Comment / By Jeff Muskrat / Oct. 8, 2008, 5:58 p.m.
Nothing beats some good sun-powered outdoor organic ganja, grown with love and not greed.
Comment / By towelly the dread head / Oct. 11, 2008, 10:13 a.m.
i agree with mr muskrat. solar powered is the way to go. ‘max’ needs to get off the purple and go with some sour diesel or cherry AK if he wants some yield, and maybe once thats worked out he can afford to put in a solar powered compact flourescent veg room and quit paying for clones..
make the world a better place , one plant at a time
thanks NCJ for a really decent piece of journalism…
i assume its ok to use noisy polluting diesel generators for large scale construction projects and other asset creating endeavors with marginal benefit to the general public??
just not dope, nope
Comment / By Fancy Nancy / Dec. 25, 2008, 10:23 a.m.
Max talks about prescription drugs being shipped from China compared to diesel dope ,really they are very similar.

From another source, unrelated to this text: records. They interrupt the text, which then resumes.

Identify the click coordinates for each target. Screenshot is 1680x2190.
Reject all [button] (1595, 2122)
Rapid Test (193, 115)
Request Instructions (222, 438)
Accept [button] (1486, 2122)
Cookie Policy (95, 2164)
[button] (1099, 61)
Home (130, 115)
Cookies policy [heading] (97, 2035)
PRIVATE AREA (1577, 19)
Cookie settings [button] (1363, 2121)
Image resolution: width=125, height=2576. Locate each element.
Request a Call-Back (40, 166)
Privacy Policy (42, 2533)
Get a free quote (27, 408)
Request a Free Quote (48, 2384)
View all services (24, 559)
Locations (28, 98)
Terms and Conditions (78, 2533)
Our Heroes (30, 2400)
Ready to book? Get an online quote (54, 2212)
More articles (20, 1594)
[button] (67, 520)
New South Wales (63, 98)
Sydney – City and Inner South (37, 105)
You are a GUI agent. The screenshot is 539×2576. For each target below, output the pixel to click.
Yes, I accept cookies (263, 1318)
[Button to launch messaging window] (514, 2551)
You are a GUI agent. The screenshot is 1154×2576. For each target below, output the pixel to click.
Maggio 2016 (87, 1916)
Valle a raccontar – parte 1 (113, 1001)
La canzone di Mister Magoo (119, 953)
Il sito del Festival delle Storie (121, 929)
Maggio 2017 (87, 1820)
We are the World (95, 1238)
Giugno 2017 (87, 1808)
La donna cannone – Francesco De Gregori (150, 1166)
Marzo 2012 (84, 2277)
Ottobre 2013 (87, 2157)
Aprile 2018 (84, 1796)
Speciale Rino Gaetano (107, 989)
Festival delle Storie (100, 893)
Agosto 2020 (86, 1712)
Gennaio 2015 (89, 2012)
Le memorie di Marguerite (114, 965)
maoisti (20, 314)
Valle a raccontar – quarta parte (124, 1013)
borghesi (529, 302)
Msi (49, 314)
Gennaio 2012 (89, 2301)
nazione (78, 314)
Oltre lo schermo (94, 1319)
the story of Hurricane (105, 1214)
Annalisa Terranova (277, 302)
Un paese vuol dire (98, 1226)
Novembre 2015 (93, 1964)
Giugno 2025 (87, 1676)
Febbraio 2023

The diesel does not originate here either. The sun however is local, organic and free! Max also says he is producing an organic product. How could that be if it’s grown under artificial lights that are powered by diesel?
Comment / By humboldtbambee / Jan. 12, 2009, 3:51 p.m.
There has to be a way to do anything without making a mess. In Oakland they have Oaksterdom—classes which help medical marijuana get to patients. We can grow mm without killing critters, causing a spill or burning down a Historic home in Arcata. We are not that stupid.